[发明专利]侦测膀胱癌的新颖表基因生物标记及其方法

说明书

技术领域

本发明关于一种侦测膀胱癌的新颖表基因生物标记及其方法，特别是指一种以甲基化DNA作为生物标记的膀胱癌症筛检的方法。

背景技术

膀胱癌是世界第六大常见癌症，并在台湾西南部的发病率特别高。约90%的膀胱癌是泌尿道上皮癌(urothelial carcinoma，UC)，又称移行细胞癌(transitional cell carcinoma，TCC)，另外约8%的膀胱癌是鳞状细胞癌，约2%是腺癌。虽然膀胱癌患者的死亡率低，然而由于膀胱癌属于高复发肿瘤性质，因此长期追踪以及反复的膀胱镜检查是必要的。对于详细的膀胱检查，检测膀胱是否有异状，须利用膀胱镜直接经由患者的尿道，大多数患者须遭受这些侵入性的检查。

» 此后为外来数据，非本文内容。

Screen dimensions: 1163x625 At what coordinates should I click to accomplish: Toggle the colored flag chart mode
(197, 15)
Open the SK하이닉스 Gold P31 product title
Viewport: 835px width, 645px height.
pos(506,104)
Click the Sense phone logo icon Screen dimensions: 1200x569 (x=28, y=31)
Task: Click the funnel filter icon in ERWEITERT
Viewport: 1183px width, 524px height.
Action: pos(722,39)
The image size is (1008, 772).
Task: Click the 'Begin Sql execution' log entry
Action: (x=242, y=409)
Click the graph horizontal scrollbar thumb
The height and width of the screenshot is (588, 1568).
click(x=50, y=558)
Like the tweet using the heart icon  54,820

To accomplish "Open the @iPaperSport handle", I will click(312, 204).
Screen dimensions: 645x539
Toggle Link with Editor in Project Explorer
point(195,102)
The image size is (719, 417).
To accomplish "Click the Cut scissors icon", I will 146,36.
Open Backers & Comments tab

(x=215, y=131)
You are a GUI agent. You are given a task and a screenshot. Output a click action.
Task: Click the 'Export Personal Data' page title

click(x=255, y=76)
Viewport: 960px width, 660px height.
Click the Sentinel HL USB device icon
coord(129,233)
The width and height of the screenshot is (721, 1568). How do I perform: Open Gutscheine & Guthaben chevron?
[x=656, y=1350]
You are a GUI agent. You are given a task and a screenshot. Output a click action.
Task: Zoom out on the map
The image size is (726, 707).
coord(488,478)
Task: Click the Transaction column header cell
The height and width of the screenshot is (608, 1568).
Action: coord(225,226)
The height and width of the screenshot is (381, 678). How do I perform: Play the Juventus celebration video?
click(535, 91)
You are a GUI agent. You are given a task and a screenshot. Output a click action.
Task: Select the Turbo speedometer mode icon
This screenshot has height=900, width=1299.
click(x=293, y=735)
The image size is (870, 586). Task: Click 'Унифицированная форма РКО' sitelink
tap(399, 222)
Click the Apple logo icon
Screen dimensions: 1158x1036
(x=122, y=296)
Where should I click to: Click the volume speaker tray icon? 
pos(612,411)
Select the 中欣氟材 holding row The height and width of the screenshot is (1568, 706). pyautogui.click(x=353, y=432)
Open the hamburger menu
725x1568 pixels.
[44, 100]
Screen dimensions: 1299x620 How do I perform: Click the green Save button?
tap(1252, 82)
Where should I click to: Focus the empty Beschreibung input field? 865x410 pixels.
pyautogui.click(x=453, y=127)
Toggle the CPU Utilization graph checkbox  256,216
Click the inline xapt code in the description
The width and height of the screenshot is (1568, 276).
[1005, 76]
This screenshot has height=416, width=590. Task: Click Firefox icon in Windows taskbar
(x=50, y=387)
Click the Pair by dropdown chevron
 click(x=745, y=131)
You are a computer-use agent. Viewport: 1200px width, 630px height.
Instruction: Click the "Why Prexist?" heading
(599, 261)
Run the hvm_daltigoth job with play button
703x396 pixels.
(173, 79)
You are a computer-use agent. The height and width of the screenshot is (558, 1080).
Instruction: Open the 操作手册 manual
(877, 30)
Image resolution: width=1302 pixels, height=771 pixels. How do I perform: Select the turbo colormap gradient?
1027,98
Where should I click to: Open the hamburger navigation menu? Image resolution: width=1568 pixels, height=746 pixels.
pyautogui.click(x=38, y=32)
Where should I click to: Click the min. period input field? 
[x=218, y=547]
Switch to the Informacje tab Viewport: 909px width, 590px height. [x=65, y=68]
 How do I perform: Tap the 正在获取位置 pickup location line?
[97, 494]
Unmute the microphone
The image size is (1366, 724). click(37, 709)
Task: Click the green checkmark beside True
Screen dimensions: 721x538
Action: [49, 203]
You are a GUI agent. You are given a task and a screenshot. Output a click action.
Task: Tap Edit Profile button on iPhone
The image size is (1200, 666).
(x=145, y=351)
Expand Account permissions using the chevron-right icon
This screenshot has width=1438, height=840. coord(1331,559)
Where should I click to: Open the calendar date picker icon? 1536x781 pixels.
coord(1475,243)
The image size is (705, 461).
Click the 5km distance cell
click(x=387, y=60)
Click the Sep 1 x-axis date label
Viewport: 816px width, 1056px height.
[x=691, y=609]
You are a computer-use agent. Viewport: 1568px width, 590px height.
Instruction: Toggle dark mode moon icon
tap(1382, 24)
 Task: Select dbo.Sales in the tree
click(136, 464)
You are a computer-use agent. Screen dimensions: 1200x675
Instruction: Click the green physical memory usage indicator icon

基因的缺失(genomic deletions)被认为是肿瘤形成的重要因素，长久以来，我们都习惯了基因组中的编码是仰赖ATCG四个碱基排列的观念，Knudson早在1975年即提出双重受创理论(two-hit theory)，指出一些同源肿瘤抑制基因伴随的突变或缺失可能造成或易造成癌症的发生；然而，其他影响表现型(phenotype)的讯息可能存于被修饰过的碱基5-甲基胞嘧啶(5-methylcytosine)中，5-甲基胞嘧啶被发现存在于哺乳类动物细胞内的回文序列5’-CpG-3’中，在哺乳类动物细胞内除了一些被称为“CpG岛”(CpG islands,CGIs)的区域之外，大多数的CpG双核苷酸对都被甲基化，CpG岛是指在大约1000个碱基对(1Kb)的区域内含有大量的GC-以及CpG-，通常位于基因的附近，且在广泛表现的基因的启动子附近被发现。胞嘧啶的甲基化发生在DNA合成后，自一甲基捐赠者s-腺核苷甲硫胺酸(S-adenosylmethionine,SAM)将一甲基经酵素转移到胞嘧啶第5个碳的位置上，该酵素反应由DNA甲基转移酶(DNA methyltransferase,DNMTs)执行，DNMT1是哺乳类动物主要的甲基转移酶，负责将半甲基化位置复制后修复(post-replicative restoration)为全甲基化，被称为维持甲基化(maintenance methylation)；反之，DNMT3A及DNMT3B则被认为主要负责甲基化新的位置，进行一种称为重新甲基化(de novo methylation)的步骤。

CpG双核苷酸对甲基化的遗失(loss of methylation)，意即一般的低度甲基化，是癌细胞内的第一个表基因异常(epigenetic abnormality)；然而，在过去几年内的研究却显示，特定位置(例如：一些肿瘤抑制基因)的高度甲基化(site-specific hypermethylation)与其功能的丧失有关，这可能会在癌症生成时提供选择优势(selective advantages)；在启动子区域上CpG岛的高度甲基化，可以借由组蛋白修饰(histone modification)伴随接续而来的基因默化现象(gene silencing)，来引起染色质改造(chromatin remodeling)；除了染色体缺失及基因突变之外，经由启动子的高度甲基化所造成肿瘤抑制基因的表基因默化现象(epigenetic silencing)也常见于人类癌症中。

因此，一个敏感的和非侵入性的检测法，对于膀胱癌患者是迫切需要的，而DNA甲基化是一种用于癌症检测理想的生物标志物。由于遗传与环境交互作用的特性，肿瘤抑制基因甲基化程度因不同的基因及不同的族群而异，不同的疾病也会有不同的甲基化表现型(methylator phenotypes)；然而，膀胱癌中有何特定的基因会被甲基化，以及需要多少基因方可达到临床应用的需求，这些问题仍是未来需要被确认的议题。

上述现有的膀胱癌筛检方法仍有诸多缺失，确实不是好的方法，而急待加以改良。

发明内容

本发明的目的即在于提供一种侦测膀胱癌的新颖表基因生物标记及其方法，该方法包含：提供一受测检体；检测该受测检体的基因组DNA中至少一个目标基因的CpG序列甲基化状态，该目标基因选自由ZNF671、PTPRR、SOX1、PAX1、ZNF582、AJAP1、SOX17、EDN3、ST6GAL2、ZNF614、PTGDR、SYT9、SOX8、HS3ST2、POU4F3、ADRA1D、MAGI2、EPO、NEFH、POU4F2、STC2以及THRB所组成的群组中的至少一个；以及根据该目标基因甲基化状态的有无，判断该检体是否具有癌症或癌前病变，或作为治疗预后的指标。